* _What you are asked to do_
A verbatim printing of the entries that follow is needed; pictures must not appear in it.

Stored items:
*** Begin section ***

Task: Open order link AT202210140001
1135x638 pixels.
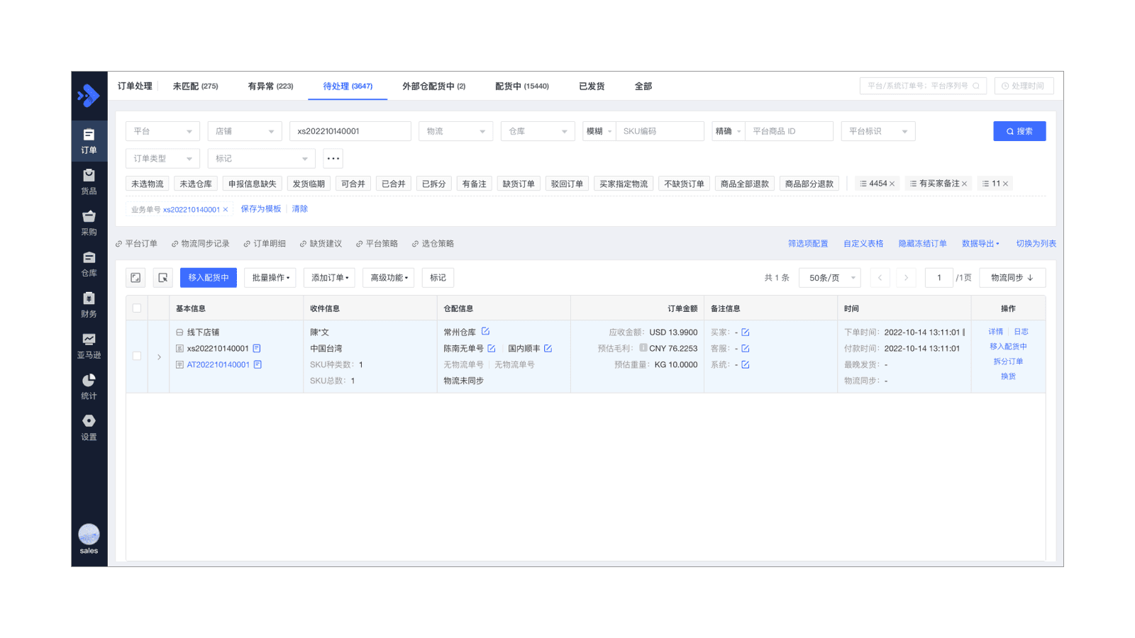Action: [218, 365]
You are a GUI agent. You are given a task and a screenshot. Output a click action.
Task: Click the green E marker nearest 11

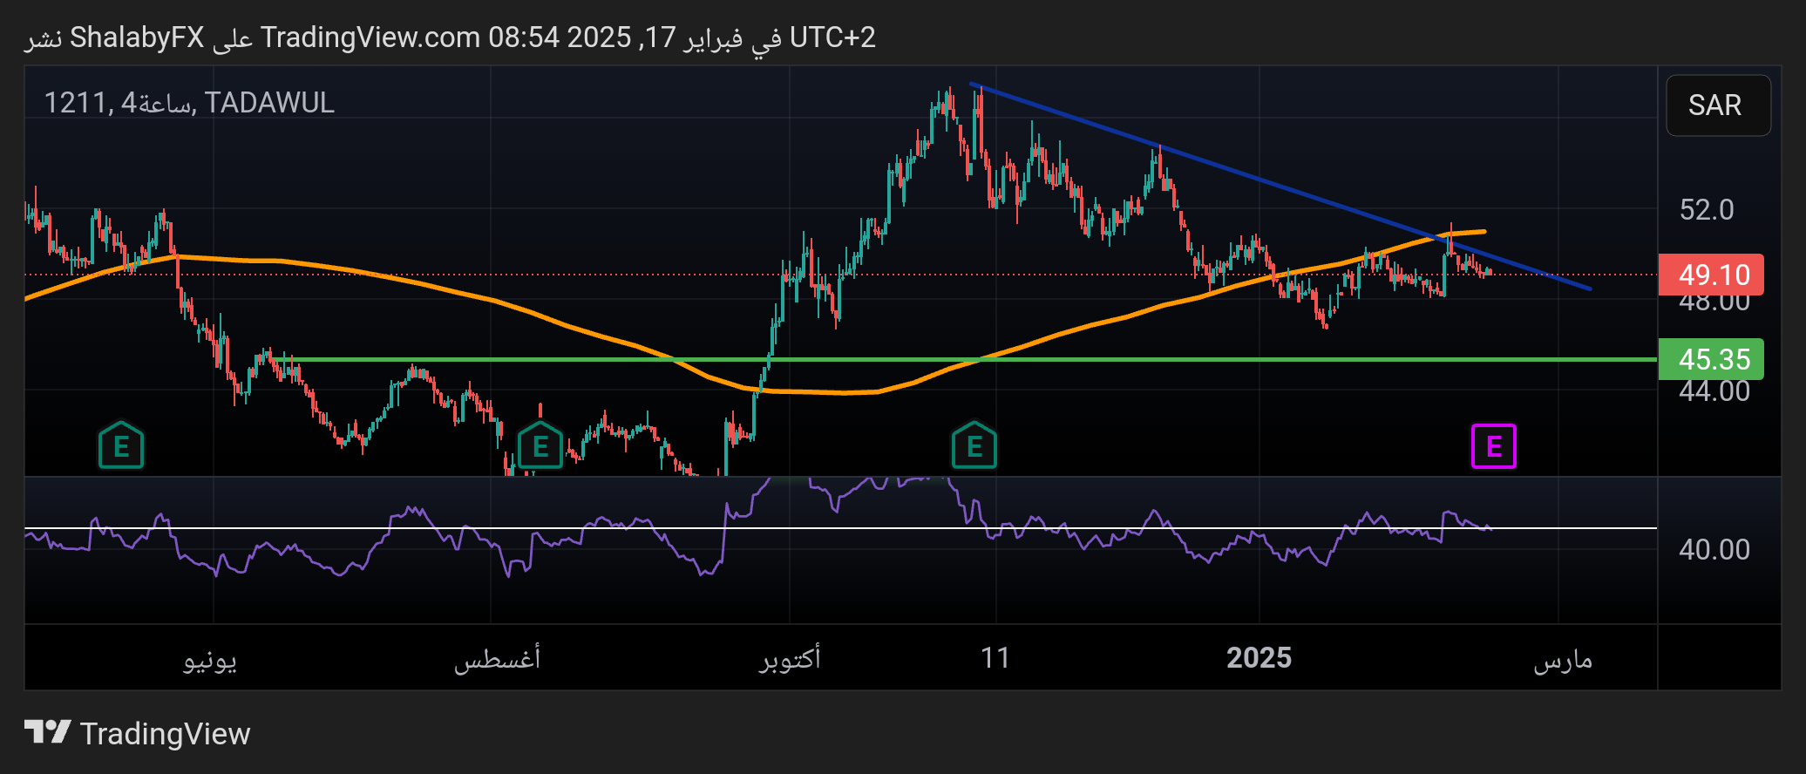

*** End section ***

* _Result of the exercise_
Task: Open order link AT202210140001
1135x638 pixels.
Action: [218, 365]
You are a GUI agent. You are given a task and a screenshot. Output a click action.
Task: Click the green E marker nearest 11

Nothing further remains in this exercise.